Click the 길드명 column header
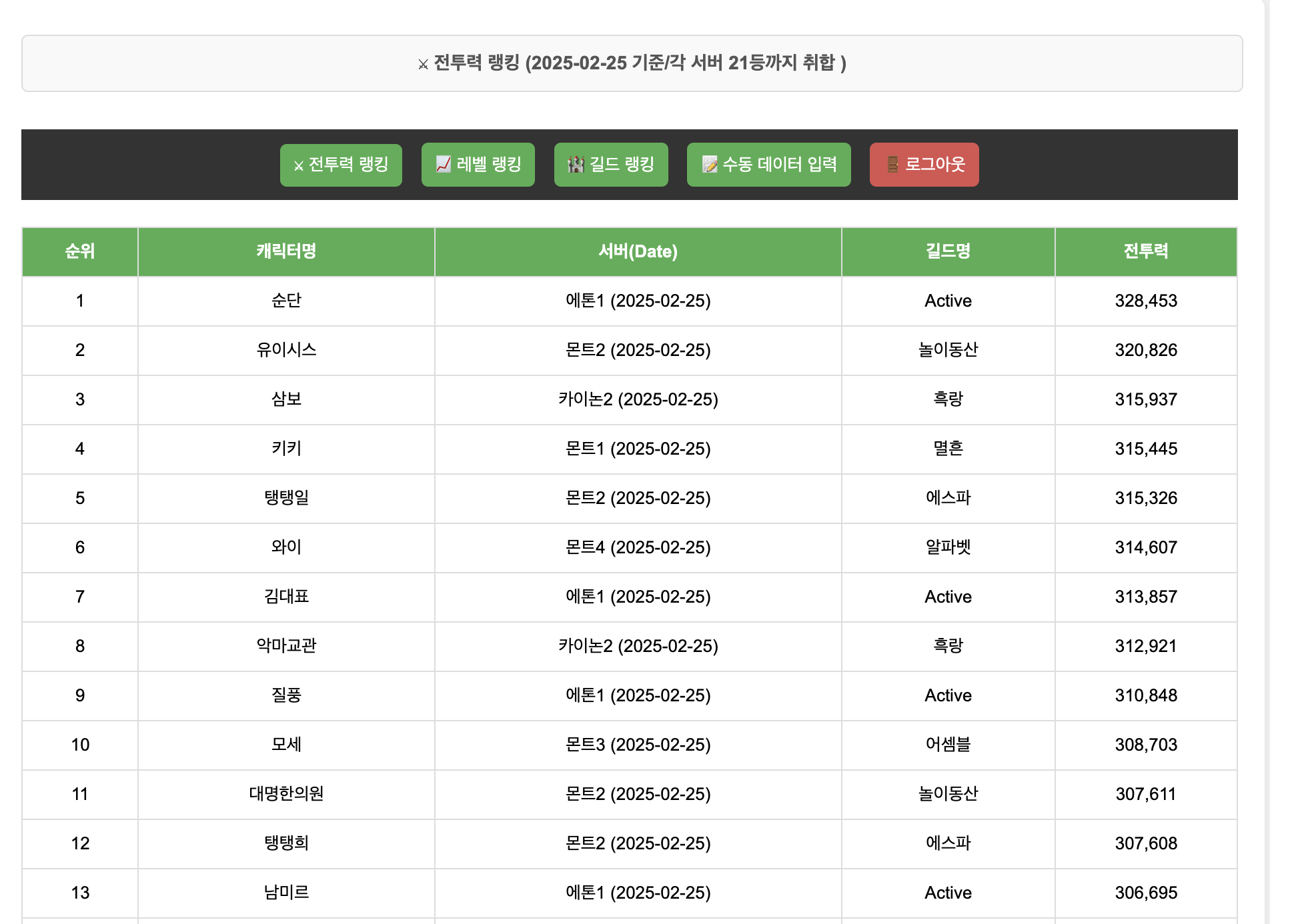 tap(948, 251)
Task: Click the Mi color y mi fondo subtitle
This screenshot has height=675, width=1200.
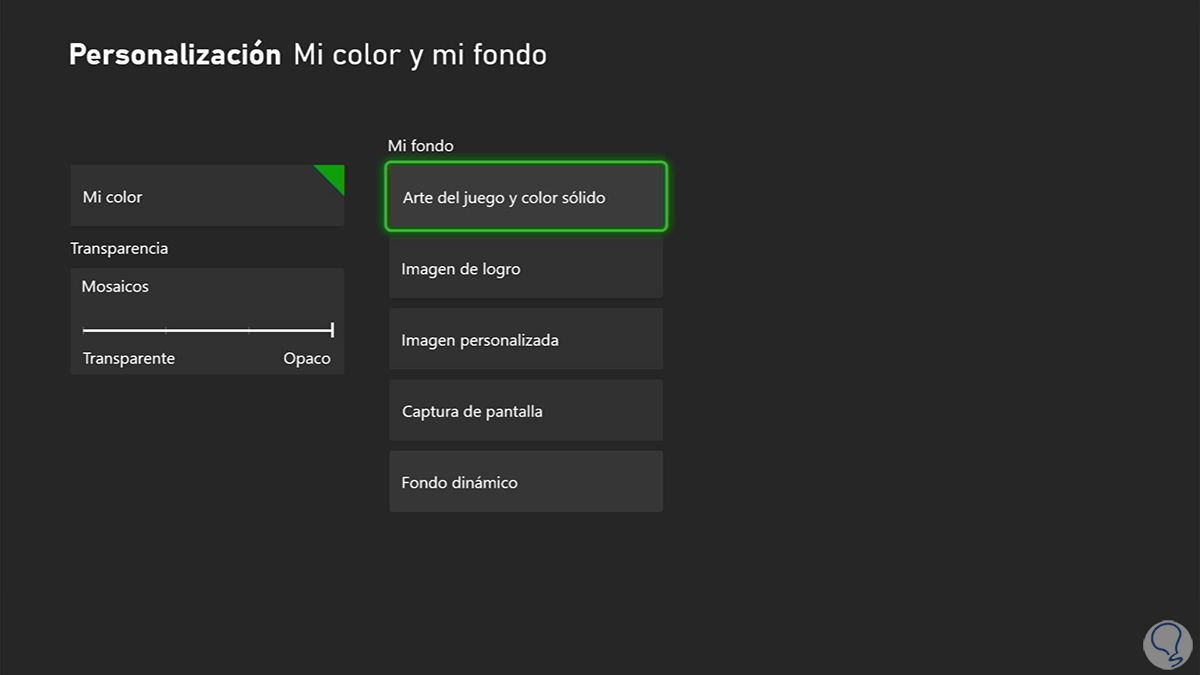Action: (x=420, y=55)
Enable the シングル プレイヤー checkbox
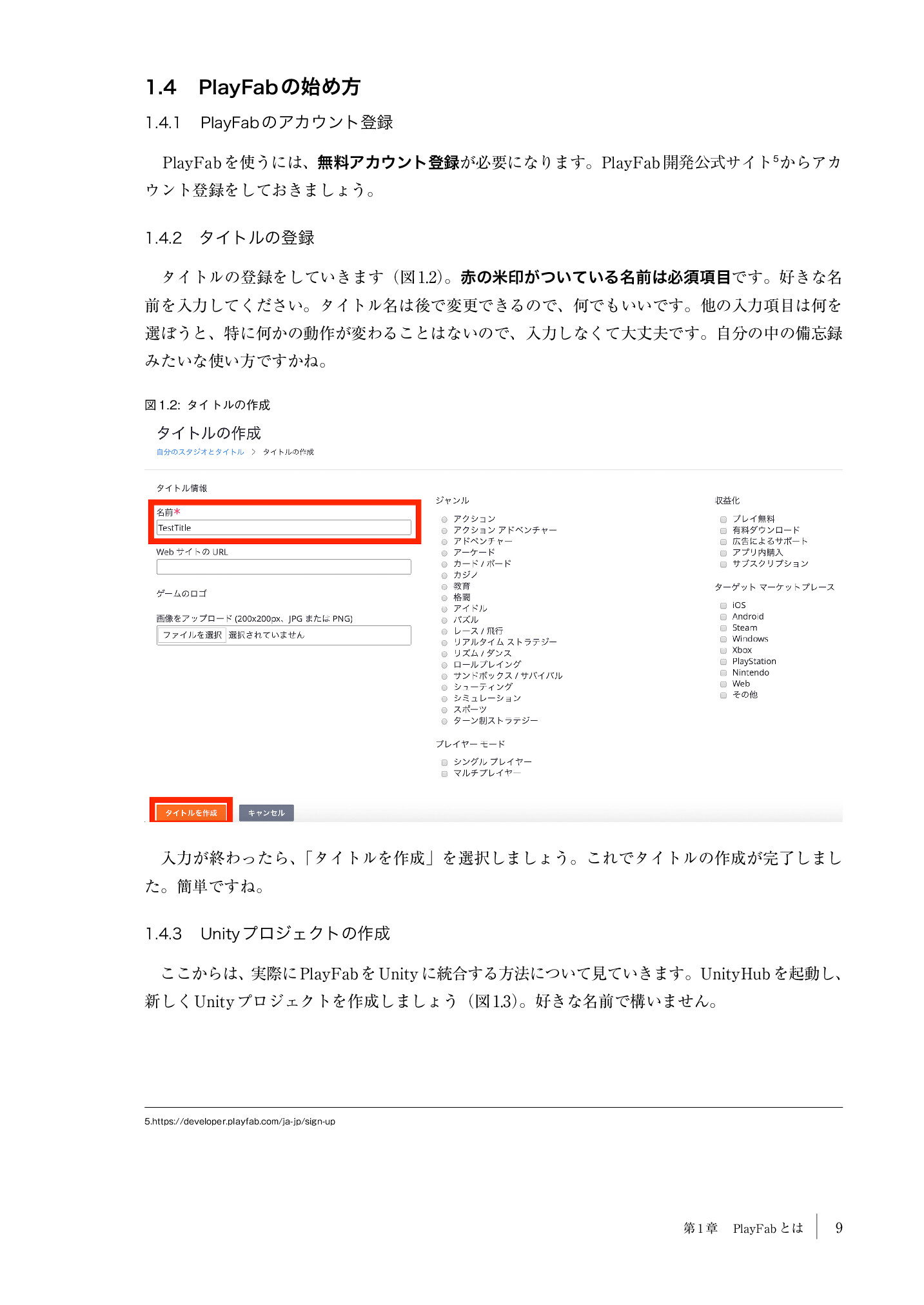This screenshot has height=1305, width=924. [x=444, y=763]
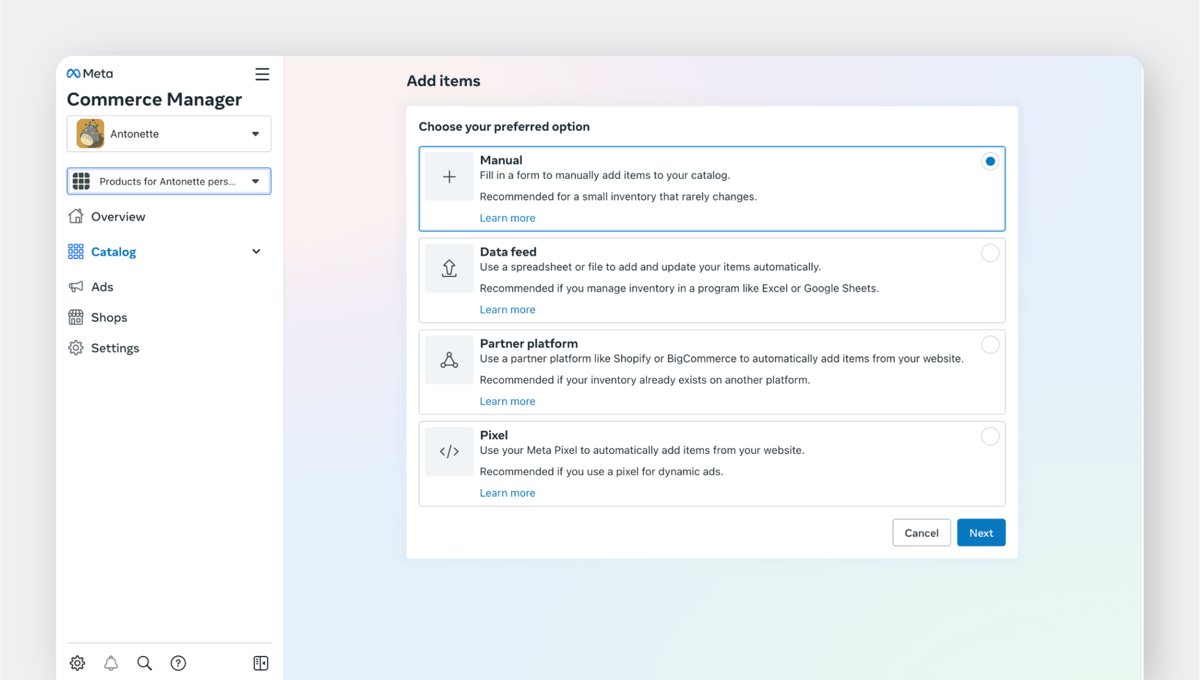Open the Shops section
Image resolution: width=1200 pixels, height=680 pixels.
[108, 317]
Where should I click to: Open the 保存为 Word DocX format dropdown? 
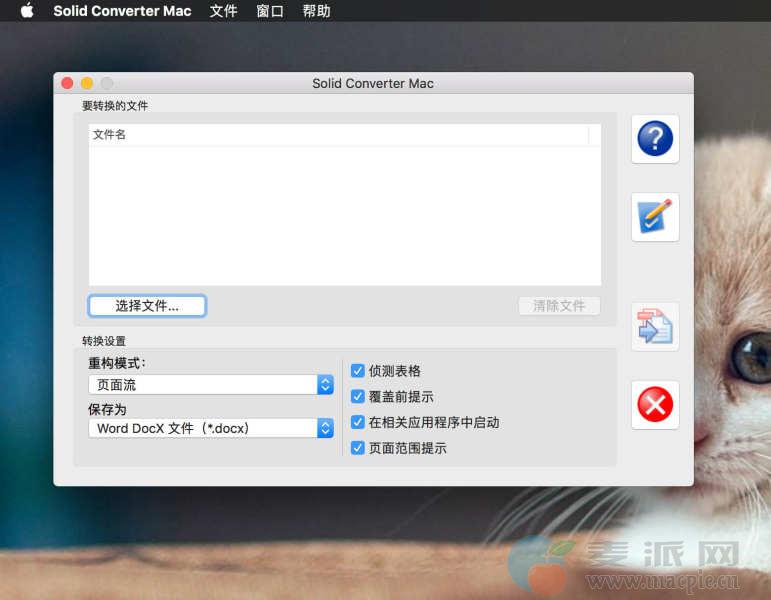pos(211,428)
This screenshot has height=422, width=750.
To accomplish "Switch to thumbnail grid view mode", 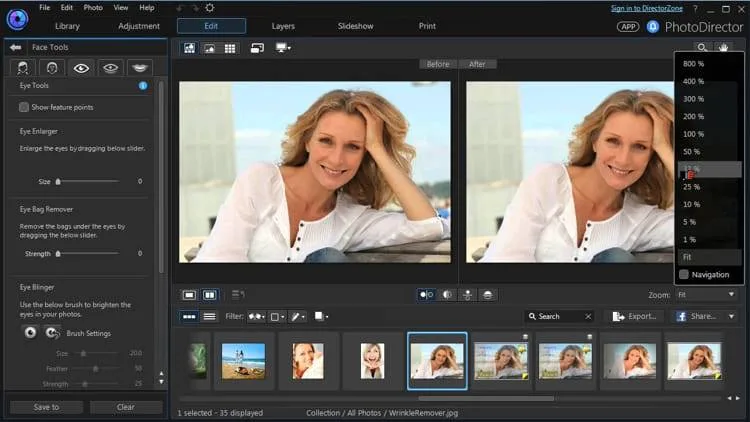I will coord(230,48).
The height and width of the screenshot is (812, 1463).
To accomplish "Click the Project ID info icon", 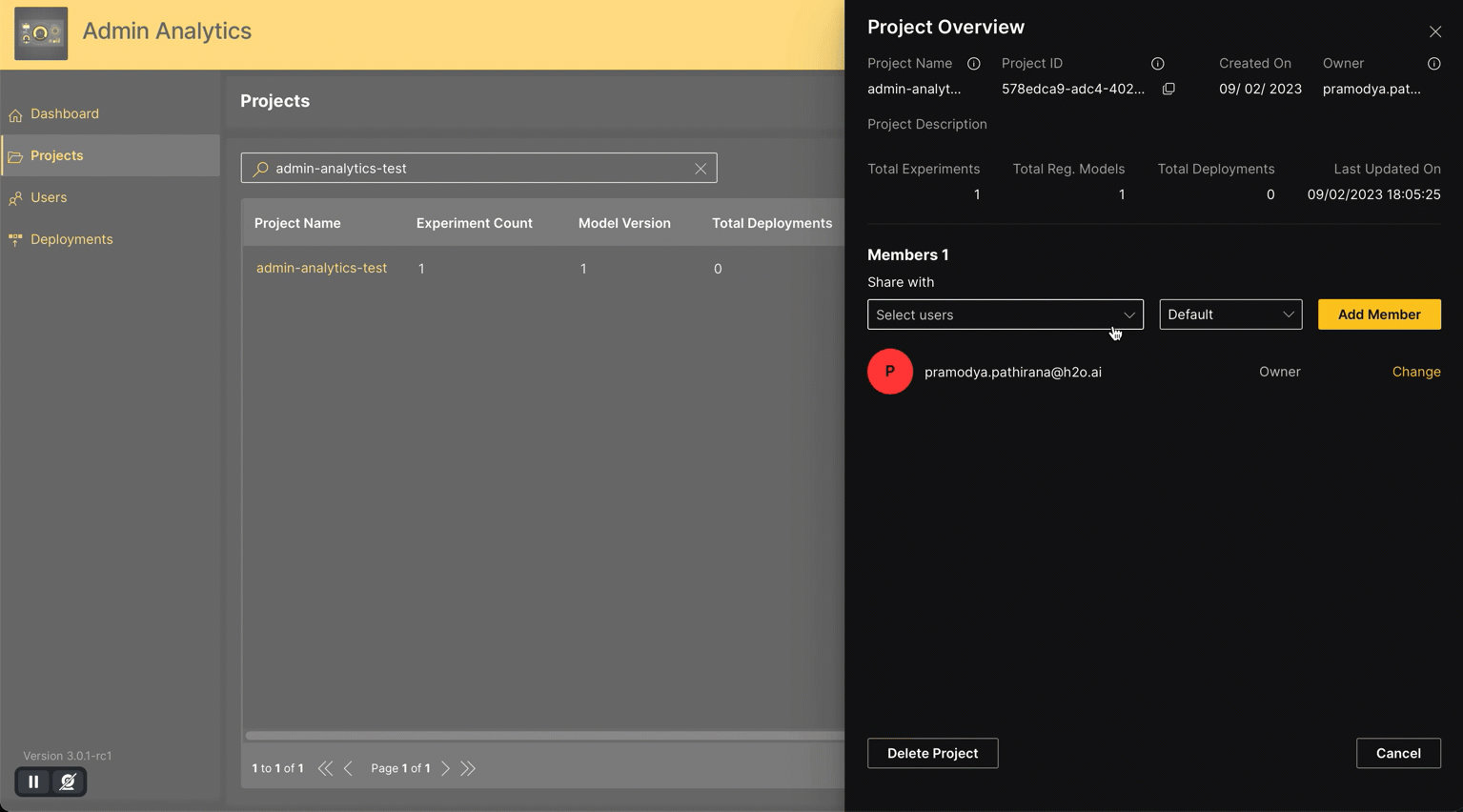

_Task_: Produce an exact copy of only those lines that run from the line with "The height and" to the final line of the records, including both; exclude images.

_Written reply_:
The height and width of the screenshot is (812, 1463).
To accomplish "Click the Project ID info icon", 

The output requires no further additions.